There are some very interesting implications from all of this. The Tories have recognised the opportunity the rise of UKIP represents for their own agenda, and leveraged it to shift the middle ground of political discourse in the UK over to the right.
Meanwhile the Labour party, having now only really a barely recognisable semblance of left wing politics or representing labour (= workers) following their total acquiescence to neoliberal economic doctrine under Tony Blair, have had the opposite reaction to the rise in popularity of the Greens – they are shitting themselves, and acutely aware that the Green Party are basically embarrassing them on a daily basis by being proper socialists, and showing up Labour as the rootless flunkies of neoliberal capital interests that they have become.

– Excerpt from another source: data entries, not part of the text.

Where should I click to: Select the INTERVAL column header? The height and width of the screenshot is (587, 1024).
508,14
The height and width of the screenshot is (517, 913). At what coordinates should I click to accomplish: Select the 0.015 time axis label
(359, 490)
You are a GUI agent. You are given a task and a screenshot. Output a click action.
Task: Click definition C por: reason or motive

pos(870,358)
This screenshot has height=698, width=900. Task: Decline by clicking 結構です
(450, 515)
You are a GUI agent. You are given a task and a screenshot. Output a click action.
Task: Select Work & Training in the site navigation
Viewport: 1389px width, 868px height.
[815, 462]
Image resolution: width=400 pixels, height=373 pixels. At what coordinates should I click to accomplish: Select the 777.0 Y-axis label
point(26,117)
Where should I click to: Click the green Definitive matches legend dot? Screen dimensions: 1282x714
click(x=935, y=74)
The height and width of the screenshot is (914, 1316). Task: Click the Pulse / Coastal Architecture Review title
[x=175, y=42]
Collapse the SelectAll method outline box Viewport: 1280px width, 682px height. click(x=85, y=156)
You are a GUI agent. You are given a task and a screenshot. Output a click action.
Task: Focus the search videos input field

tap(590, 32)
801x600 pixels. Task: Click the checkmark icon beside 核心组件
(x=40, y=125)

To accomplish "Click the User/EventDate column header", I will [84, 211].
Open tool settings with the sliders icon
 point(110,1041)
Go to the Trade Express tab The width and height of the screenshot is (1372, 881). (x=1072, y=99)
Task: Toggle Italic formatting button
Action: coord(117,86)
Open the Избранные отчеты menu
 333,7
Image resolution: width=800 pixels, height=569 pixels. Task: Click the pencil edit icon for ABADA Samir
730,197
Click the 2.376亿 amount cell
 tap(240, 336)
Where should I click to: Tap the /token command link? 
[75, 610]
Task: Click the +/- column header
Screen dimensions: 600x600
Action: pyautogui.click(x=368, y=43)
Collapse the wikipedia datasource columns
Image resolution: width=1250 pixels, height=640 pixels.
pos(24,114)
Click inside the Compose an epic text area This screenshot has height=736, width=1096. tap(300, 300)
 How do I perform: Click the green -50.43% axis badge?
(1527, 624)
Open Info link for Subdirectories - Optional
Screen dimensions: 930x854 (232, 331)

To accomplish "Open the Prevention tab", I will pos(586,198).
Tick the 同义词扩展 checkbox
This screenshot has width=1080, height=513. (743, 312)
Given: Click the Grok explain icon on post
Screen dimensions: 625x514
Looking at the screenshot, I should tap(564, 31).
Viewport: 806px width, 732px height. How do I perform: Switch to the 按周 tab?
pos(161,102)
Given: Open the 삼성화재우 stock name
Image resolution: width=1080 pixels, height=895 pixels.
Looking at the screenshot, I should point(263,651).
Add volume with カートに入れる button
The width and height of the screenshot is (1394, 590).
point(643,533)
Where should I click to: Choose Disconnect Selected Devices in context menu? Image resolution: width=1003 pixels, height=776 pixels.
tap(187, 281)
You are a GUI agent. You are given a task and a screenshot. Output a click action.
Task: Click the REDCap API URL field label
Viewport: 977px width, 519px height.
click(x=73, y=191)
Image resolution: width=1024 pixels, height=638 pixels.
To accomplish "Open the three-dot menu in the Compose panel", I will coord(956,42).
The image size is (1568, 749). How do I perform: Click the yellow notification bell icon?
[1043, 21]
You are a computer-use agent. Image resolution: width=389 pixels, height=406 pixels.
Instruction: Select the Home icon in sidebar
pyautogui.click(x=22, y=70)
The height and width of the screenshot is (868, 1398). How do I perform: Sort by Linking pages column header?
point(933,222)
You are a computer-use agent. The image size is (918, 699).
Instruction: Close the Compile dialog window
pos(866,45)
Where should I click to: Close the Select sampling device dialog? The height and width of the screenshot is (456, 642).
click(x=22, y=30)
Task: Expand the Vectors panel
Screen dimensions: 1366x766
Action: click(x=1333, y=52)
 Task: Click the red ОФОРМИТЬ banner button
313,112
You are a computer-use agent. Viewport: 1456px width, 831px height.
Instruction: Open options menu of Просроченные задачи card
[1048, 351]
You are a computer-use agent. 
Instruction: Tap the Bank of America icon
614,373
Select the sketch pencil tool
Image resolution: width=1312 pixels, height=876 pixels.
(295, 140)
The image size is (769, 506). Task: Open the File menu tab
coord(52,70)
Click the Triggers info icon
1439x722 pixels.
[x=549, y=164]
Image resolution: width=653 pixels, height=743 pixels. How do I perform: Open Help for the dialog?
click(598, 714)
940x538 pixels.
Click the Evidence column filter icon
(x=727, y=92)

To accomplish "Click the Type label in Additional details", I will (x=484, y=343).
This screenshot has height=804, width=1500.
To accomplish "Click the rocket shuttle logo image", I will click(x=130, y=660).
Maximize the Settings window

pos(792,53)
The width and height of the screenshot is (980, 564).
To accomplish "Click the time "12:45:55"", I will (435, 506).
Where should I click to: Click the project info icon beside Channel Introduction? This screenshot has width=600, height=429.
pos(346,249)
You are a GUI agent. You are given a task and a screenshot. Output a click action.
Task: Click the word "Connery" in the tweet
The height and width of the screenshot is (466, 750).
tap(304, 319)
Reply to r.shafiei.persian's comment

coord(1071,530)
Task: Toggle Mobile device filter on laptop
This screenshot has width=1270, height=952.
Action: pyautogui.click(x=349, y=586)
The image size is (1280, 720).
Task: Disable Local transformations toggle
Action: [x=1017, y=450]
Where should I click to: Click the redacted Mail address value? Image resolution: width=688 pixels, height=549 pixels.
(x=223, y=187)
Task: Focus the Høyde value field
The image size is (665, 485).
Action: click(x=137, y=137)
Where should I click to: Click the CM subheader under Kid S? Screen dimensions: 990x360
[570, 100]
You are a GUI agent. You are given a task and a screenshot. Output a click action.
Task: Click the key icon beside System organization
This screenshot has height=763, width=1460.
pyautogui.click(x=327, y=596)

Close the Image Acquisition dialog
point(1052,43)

Unlike the Tories, whose core agenda of dismantling the welfare state, advancing corporate power and protecting capital and elite interests remains unchanged, and have hence been able to use UKIP to help advance this agenda, Labour (at least, the Labour high command, notwithstanding questions about Miliband himself) no longer have any agenda at the core to advance.
Consequently, Labour have entirely missed the opportunity to use Green support (including in Parliament itself via Caroline Lucas) to move the middle ground of political debate to the left. I don’t think they ever saw it as an opportunity! Instead of welcoming a Green voice in the Commons as an ally in the same broad agenda, Labour have chosen to throw everything they have at un-seating Caroline Lucas from Brighton – it’s one of their top target seats! Not a Tory seat, not a Lib Dem seat, but the only serving MP to the left of Labour. They’ve also appointed Sadiq Khan to mount a fightback against the Green vote, and this week got Miliband to sign a letter to broadcasters – an identical letter to the one written by Nigel Farage – saying the TV debates should go ahead with or without Cameron, with no mention of the Green Party.
BUT because of the way politics works here, Labour do recognise the threat the Greens pose to their vote share, and it is already forcing them to make concessions to scramble to hold onto the left wing voter base in the UK.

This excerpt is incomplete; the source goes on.